David would have won the approval of Dick Olver, chairman of defence giant BAE Systems, who last month attacked the Department for Education’s proposed new design and technology curriculum for focusing on cookery and gardening and not meeting “the needs of a technologically literate society”.
Olver is not alone. Google chief executive Eric Schmidt, has complained that Britain’s ICT curriculum gives pupils no insight into how software is made, and Mike Short, president of the Institution of Engineering and Technology, has said computer science must be taught as a subject in schools or the UK could lose its globally competitive position.
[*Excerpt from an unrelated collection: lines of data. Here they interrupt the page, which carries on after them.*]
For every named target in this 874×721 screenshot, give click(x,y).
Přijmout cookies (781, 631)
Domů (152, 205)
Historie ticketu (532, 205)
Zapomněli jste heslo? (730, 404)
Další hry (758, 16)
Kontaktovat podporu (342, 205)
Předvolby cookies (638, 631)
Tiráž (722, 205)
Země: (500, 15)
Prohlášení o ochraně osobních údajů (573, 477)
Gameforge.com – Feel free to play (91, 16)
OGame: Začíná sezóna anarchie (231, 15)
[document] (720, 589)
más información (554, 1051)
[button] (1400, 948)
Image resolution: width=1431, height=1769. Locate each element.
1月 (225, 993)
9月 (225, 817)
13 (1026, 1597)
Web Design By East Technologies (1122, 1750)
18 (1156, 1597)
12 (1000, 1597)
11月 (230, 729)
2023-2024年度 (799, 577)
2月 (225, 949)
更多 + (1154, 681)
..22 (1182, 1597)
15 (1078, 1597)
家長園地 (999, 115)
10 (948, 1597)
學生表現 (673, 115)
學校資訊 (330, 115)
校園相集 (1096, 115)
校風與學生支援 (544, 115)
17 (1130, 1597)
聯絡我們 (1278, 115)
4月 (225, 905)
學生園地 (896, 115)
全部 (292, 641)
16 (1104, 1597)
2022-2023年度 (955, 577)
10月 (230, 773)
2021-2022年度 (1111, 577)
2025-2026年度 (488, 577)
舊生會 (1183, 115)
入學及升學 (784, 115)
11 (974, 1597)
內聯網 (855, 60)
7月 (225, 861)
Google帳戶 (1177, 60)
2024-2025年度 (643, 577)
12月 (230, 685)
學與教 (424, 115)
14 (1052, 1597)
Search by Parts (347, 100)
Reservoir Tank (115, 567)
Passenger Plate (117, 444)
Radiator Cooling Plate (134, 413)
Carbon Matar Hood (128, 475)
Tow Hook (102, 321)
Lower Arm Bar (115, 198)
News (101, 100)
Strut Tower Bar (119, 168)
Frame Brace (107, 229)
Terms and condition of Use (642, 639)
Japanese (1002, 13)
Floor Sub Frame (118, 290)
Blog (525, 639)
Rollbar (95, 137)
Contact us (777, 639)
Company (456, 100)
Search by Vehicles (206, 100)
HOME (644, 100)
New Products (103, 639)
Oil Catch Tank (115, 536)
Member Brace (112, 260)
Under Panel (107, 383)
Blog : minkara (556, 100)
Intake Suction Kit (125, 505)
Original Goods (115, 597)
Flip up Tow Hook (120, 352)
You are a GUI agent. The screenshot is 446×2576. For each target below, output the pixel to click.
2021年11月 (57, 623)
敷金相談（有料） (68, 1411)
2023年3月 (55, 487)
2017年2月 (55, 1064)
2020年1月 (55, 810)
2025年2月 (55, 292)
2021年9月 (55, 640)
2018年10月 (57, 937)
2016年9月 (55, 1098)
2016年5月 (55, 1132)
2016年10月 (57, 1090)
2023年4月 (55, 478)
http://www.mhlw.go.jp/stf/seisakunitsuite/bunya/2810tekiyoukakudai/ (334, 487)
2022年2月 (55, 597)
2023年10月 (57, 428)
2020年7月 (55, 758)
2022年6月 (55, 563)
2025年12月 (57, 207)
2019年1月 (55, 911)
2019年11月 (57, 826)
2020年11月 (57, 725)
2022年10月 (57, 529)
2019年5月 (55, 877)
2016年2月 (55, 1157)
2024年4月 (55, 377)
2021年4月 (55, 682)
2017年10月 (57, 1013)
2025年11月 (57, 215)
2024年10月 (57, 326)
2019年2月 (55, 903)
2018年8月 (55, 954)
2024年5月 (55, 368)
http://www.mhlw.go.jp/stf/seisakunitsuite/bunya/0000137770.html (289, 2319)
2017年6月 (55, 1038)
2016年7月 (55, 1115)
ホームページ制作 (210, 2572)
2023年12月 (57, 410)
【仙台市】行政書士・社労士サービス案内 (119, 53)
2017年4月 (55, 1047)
Young David’s idea was to take the food choices from the menu published online by the independent Thomas’s school in Battersea and write a program for his phone to display what they would be eating that day. But, in apparent confirmation of Olver’s concerns, the school can take no credit. The app idea emerged not in a classroom but on a Saturday afternoon in the offices of Forward, a web company in Camden, north London, which hosts monthly session teaching children computer skills, including writing code.
This Coder Dojo – which borrows the Japanese term for a martial arts school – is one of 180 around the world. From Brooklyn to Uganda to Bolivia, IT professionals are giving up their spare time to teach children as young as seven how to become tech wizards.
Started two years ago by a young Irish computer enthusiast, James Whelton, the movement has spread rapidly, with an ethos of volunteer-led teaching in an industry increasingly concerned by a shortage of skills in information and communication technology, or ICT.
At the Camden dojo, 15 other children, parents in tow, are being mentored by professionals as they work on their projects for three hours on a Saturday afternoon. Andy Kent, one of the Camden mentors, says the dojos do not focus on teaching particular skills, but allow children to question how technology works. It is the modern-day equivalent of taking a radio apart and putting it back together.
“I think there is a certain stigma attached to coding,” he says. “If you like football, you go and do more of it at the weekend, but we don’t really have that for tech stuff, or any academic things.”
David’s father is Alan Jay, one of the founders of film database IMDb before it was sold to Amazon in 1998. He says: “It is a logic and a language, just like learning French, and if you teach them when they are young, they don’t think they’re learning something complicated.”